Je n’ai pas de carte de la région et n’est pas allumé mon GPS, mais je suis plus ou moins dans la bonne direction je pense, par contre le soleil descend vite derrière les montagnes, et je me commence à me dire qu’il faudrait vraiment que je trouve un abri pour la nuit. Les deux premiers villages traversés ne sont guères inspirants. Une dizaine de maisons plus ou moins en ruines, pas trace d’un hôtel quelconque. En voyant un panneau indiquant Cuauhtémoc 163 Km, je me dis que je pourrais y être avant la nuit en forçant un peu l’allure. Ce village est assez gros pour être sur ma carte du continent, c’est bon signe.

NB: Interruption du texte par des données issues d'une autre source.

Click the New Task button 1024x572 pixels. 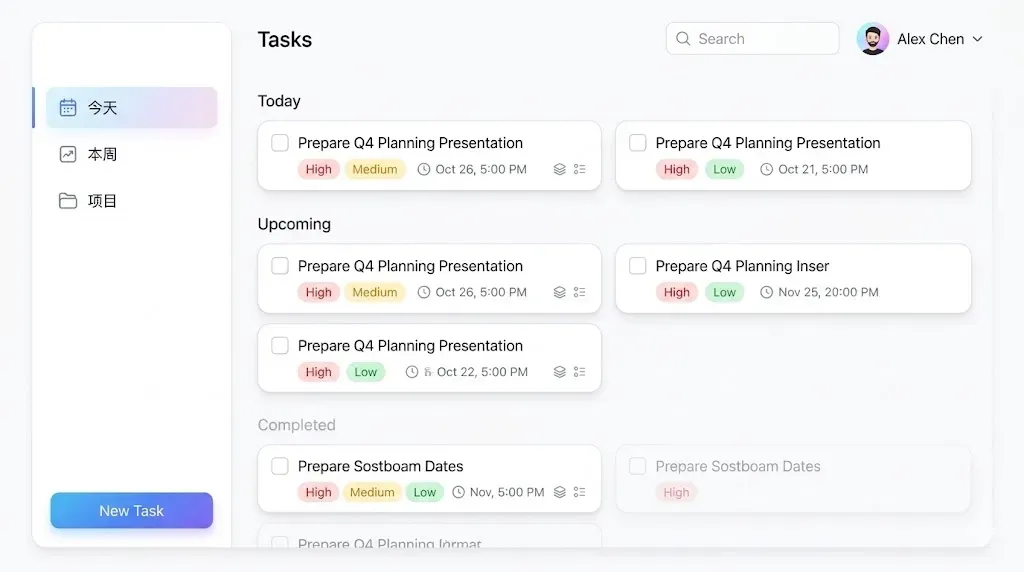pyautogui.click(x=131, y=511)
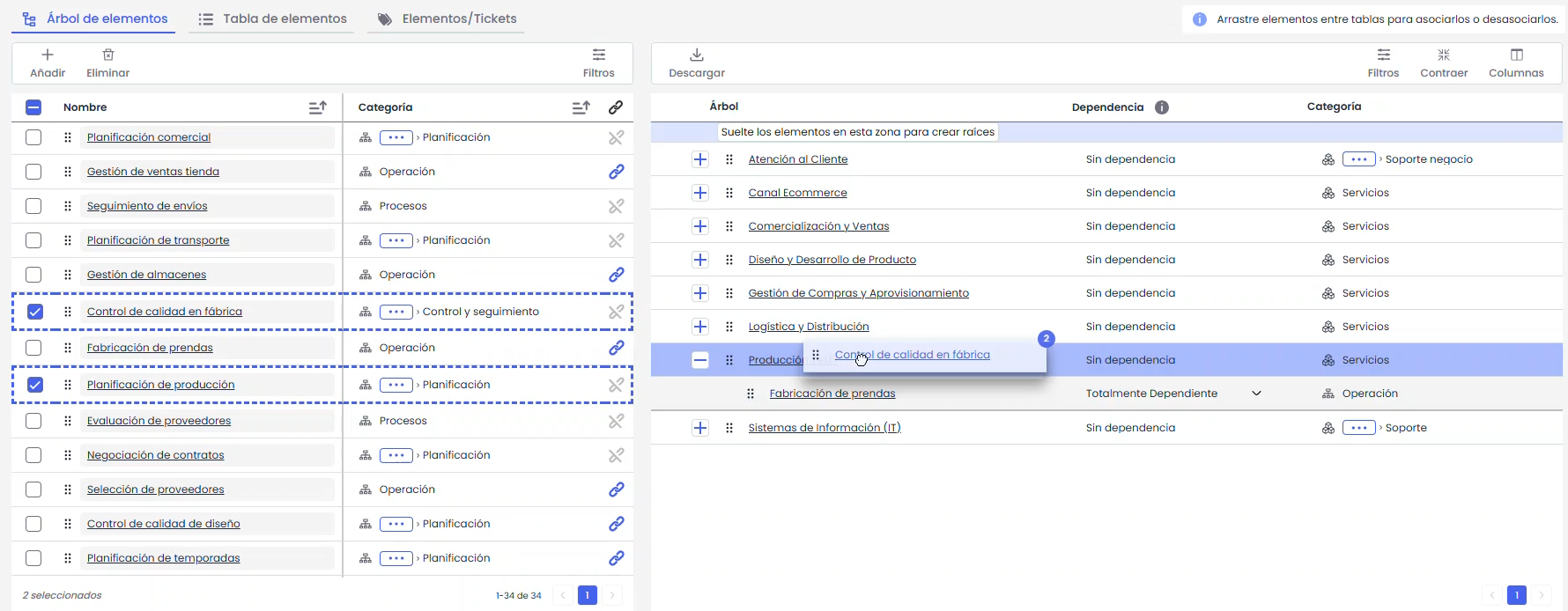Collapse the Producción tree node
This screenshot has height=611, width=1568.
pos(700,360)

Mais franchement, je ne suis pas emballé par l’idée, c’est un coup à se planter. Coup de chance le village suivant, Oscar Soto Maynes est un bourg de bonne taille. Je m’arrête au local de la croix rouge, pour me renseigner sur un hôtel sécurisé pour la moto. Il y a deux hôtels en ville dont un avec une cours intérieure. Vendu, pour 16 dollars la nuit. Le proprio est très sympa. Il s’appelle Javier, on jase une bonne heure. Je me rends au café internet du village. Quand j’en ressors il fait bien nuit. Ils n’ont pas un budget débordant pour l’éclairage public ici, c’est le moins qu’on puisse dire. Malgré tout, je ne me sens pas vraiment menacé, les gens me regardent curieusement mais sans animosité, ils ont pas trop de touristes pas ici je pense.

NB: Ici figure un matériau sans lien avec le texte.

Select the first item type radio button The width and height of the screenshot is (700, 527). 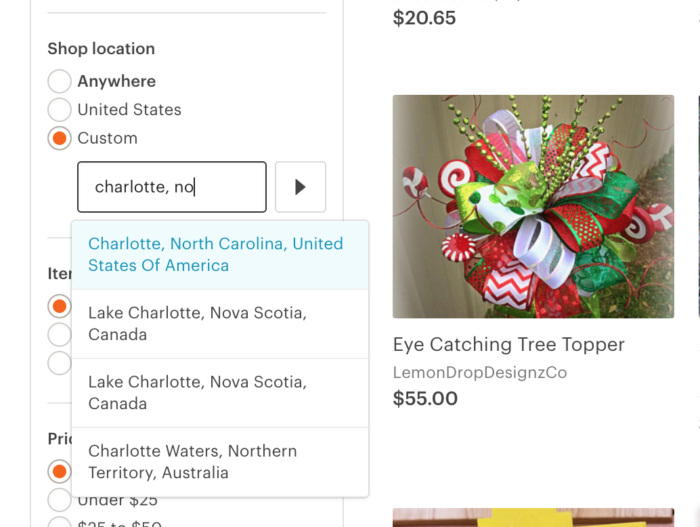[x=60, y=305]
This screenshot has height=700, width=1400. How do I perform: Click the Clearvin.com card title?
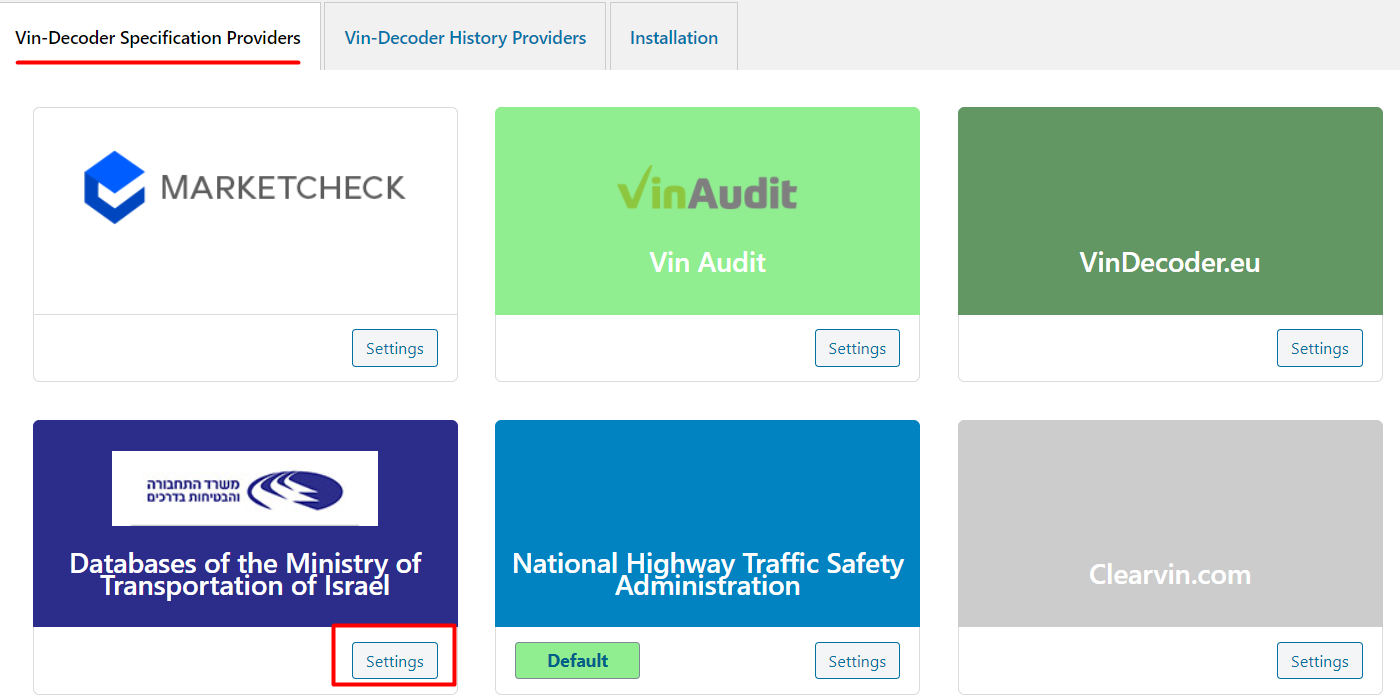click(x=1169, y=575)

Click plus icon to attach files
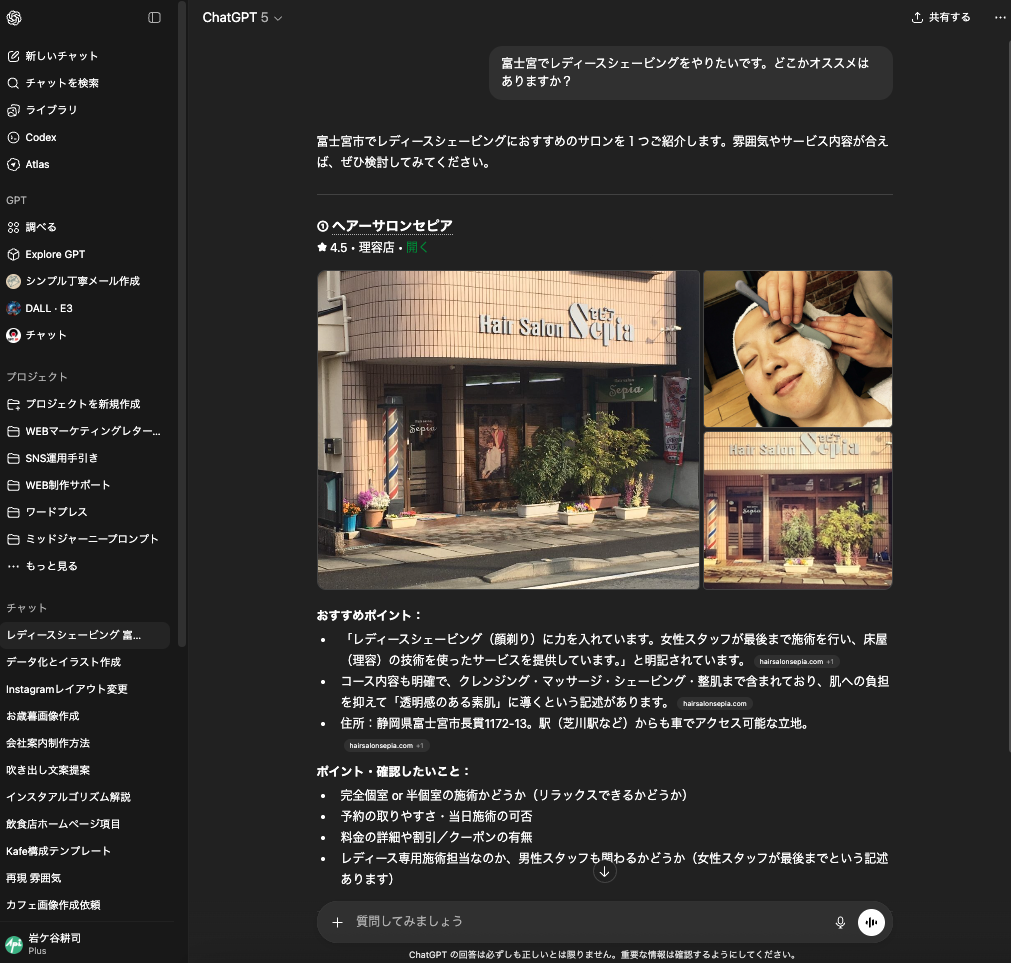pos(337,922)
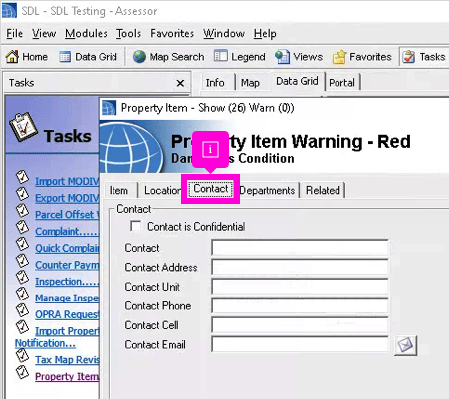Open the Modules menu
The height and width of the screenshot is (400, 450).
point(86,34)
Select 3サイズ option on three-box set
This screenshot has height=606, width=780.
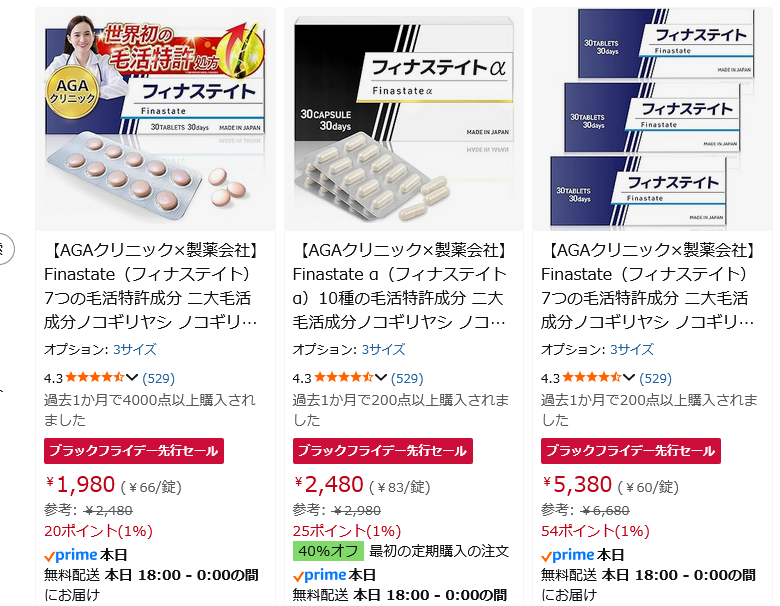tap(631, 349)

Javier m’emmène ensuite au restaurant de son frère en voiture. Les meilleurs burritos qu’il m’ait été donné de manger, pour 3 dollars, j’avais plus faim. C’est une gargote avec 4 tables, directement dans la cuisine d’une maison. Sympa, je regrette de ne pas avoir pris mon appareil photo, mais je ne voulais pas trop attirer l’attention. Par contre, je me demande pourquoi il me donne des piments en plus car sans rien ajouter, ça arrache déjà pas mal ses burritos au frangin.

Je rentre à pied à l’hôtel, ce qui me confirme qu’il n’y a pas trop d’activité dans le coin.

Rideau pour la journée.

Je retrouve le sens de ce voyage j’ai l’impression avec une journée comme aujourd’hui. Rouler dans des paysages à couper le souffle, sur des routes taillées pour les motos (et les bus, on dirait!), traverser des villes perdues sur des chemins de traverse oubliés du commun des mortels. Je suis content de ma décision de ne pas m’obstiner à me rendre vers la Baja. Je ménage ma batterie, je me fiche d’où je vais passer dans la journée, suivre une direction générale me conviens bien et il y a suffisamment de stations service Pemex pour que je ne me stresse pas avec le problème de l’essence.

Javier m’a conseillé une route sympa en montagne pour me rendre à Creel, je vais l’essayer demain.